2011-11-30 Thread Les Mikesell
On Wed, Nov 30, 2011 at 7:54 AM, Timothy Madden  wrote:
>
> Thank you all for your answers.
>
> Indeed, my router (D-Link DIR-100) only does DNS relay and nothing more.

Errr, unless I'm looking at the wrong online manual, DNS relay does
_exactly_ what you want.  You just have to give it a local domain name
and fill in the dhcp reservation table with the related name/ip/mac
sets.  The fact that it wants a name in this table should have been a
hint.

After you've set that up, test it with 'dig @192.168.0.1 name.localdomain'.

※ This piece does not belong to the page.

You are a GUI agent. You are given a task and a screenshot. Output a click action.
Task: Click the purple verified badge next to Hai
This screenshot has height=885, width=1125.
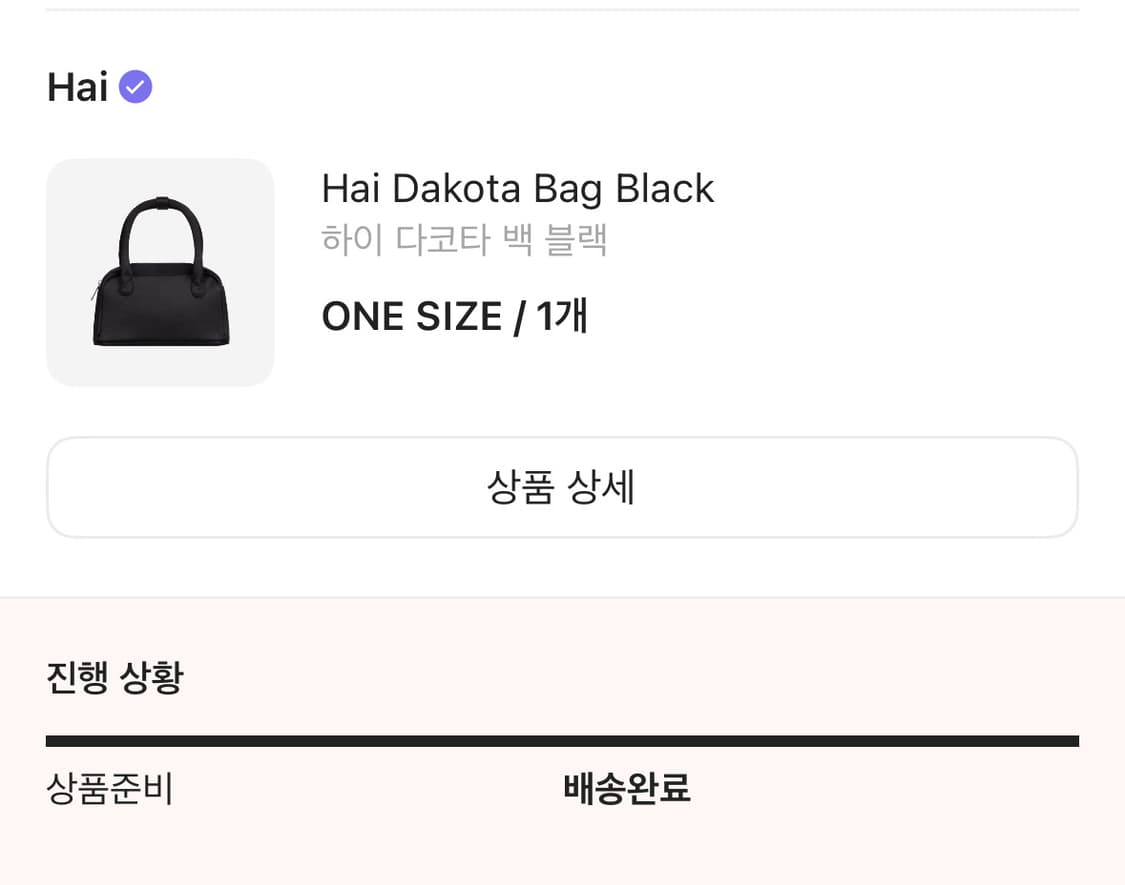pos(135,87)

> It looks like I have to stick to CIFS for now. Editing hosts file
> manually looks too outdated for me, and I have to edit each hosts file
> on all my computers when a new computer is added (which just happened a
> few days ago). A dnsmasq server looks like a better way to handle my
> problem, but it already requires one of the machines to assume a server
> role: it needs a static IP and can not benefit from (its own)
> configuration services, and it must be running for all other machines to
> be running and see each other.

The router should do the same thing.  Some d-links have bugs, though,
so test it and if it doesn't work, check if there is a firmware update
for your model.

> My subnet is Gigabit anyway, so I guess I think I will live with the
> extra traffic from NetBIOS.

The DIR-100 isn't gigabit, so the things connected to its ports are
going to 100M.  But, that's fast enough for a small net anyway.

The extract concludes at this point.